# Problem statement
Report how many lines of the data below contain "Expand". Give nothing besides the number.

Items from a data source

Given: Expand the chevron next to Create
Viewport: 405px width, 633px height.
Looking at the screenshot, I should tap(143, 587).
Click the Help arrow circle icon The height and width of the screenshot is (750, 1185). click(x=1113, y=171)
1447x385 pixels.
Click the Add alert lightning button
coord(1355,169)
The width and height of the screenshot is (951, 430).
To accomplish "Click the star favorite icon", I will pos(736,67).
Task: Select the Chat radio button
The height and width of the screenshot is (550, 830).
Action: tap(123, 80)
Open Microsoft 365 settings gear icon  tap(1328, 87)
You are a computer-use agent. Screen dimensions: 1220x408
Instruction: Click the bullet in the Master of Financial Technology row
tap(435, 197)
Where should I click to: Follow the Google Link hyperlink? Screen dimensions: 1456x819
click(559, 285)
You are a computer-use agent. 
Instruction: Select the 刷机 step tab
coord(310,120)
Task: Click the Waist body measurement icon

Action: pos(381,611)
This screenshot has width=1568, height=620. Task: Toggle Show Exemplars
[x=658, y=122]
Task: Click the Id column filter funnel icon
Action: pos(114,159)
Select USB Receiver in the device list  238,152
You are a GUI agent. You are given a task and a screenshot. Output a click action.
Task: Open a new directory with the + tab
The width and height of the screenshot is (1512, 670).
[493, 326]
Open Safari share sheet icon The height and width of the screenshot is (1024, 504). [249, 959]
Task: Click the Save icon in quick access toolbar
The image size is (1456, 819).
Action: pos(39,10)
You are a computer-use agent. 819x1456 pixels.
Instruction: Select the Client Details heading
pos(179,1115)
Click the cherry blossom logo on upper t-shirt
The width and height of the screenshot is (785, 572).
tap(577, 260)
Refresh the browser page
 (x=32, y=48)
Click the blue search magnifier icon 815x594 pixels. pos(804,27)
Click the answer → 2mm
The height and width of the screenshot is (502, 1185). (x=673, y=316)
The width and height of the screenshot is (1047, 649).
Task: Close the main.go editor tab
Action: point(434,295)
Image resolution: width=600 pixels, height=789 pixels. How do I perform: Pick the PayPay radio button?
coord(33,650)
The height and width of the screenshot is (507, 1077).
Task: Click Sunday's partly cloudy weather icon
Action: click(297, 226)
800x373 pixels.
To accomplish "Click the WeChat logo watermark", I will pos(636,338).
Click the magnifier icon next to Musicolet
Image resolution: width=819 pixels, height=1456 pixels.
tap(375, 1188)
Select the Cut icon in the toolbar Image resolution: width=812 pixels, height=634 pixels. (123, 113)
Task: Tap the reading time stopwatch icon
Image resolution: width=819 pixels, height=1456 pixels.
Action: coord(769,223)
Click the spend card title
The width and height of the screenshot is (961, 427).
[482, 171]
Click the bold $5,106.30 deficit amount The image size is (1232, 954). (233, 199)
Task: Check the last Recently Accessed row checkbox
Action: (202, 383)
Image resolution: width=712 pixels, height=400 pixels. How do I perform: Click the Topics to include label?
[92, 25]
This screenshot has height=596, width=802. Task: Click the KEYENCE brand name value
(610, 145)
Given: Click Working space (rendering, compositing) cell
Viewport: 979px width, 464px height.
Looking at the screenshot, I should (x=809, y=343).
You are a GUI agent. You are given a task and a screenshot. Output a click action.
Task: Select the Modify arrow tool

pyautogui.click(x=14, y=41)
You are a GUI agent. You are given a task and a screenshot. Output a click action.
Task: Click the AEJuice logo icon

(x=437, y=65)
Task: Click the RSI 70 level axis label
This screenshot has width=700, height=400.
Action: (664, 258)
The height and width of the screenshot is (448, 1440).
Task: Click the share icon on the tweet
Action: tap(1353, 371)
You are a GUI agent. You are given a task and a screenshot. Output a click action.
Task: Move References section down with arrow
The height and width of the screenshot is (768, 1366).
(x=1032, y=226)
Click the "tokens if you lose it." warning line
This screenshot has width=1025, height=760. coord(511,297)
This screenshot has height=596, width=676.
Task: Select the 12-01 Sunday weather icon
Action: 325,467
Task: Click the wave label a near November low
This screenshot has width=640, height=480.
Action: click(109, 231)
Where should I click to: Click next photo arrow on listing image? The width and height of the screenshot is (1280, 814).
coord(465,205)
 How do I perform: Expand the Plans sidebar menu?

# Response
2